PLaD: Preference-based Large Language Model Distillation with Pseudo-Preference Pairs
๐ Abstract
The paper presents PLaD, a novel preference-based distillation framework for transferring knowledge from large language models (LLMs) to compact student models. The key ideas are:
- Generating pseudo-preference pairs by sampling outputs from the teacher and student models, assuming the teacher output is preferred.
- Leveraging a calibration loss to re-calibrate the student's estimation of sequence likelihood, steering the student's focus towards understanding the relative quality of outputs.
- Demonstrating the effectiveness of PLaD on sequence generation tasks with various LLM teacher-student pairs, outperforming state-of-the-art knowledge distillation baselines.
๐ Q&A
[01] Preference-based Large Language Model Distillation
1. What are the key challenges in applying traditional knowledge distillation techniques to large language models (LLMs)?

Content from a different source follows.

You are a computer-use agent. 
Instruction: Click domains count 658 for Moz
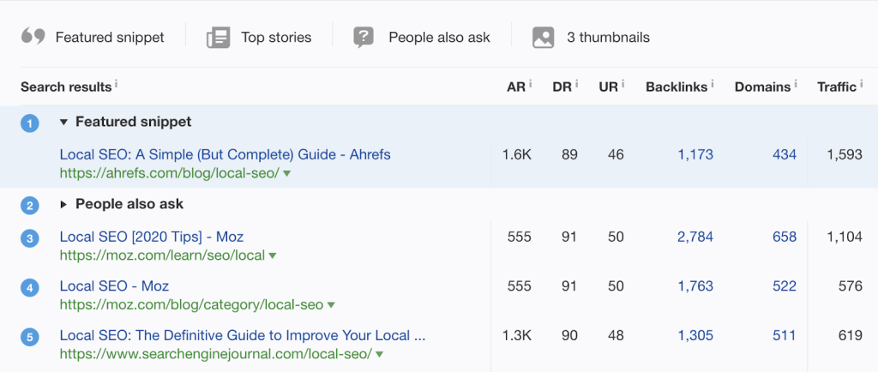pyautogui.click(x=785, y=237)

The paper identifies three key challenges:
- Restricted access to LLM outputs, as LLM teachers are typically only available through API calls, hindering the implementation of traditional distillation techniques that require access to full output logits or internal states.
- Significant teacher-student capacity gaps, which exacerbates the student model's limited ability to fully match the teacher LLM's output distribution.
- The inherited mis-calibration issue of LLMs, where sequences that are highly likely according to the model don't necessarily exhibit high quality for target tasks.
2. How does the PLaD framework address these challenges?
- PLaD bypasses the need for access to teacher LLM's internal states by generating pseudo-preference pairs, where the teacher output is assumed to be preferred over the student output due to the capacity difference.
- The introduction of a calibration loss directly ties the quality of generation to its likelihood, allowing for targeted optimization of output quality through calibration.
- The preference-based distillation approach shifts the student's learning focus towards understanding the relative quality of different outputs, addressing the student's inherent limitations in expressivity.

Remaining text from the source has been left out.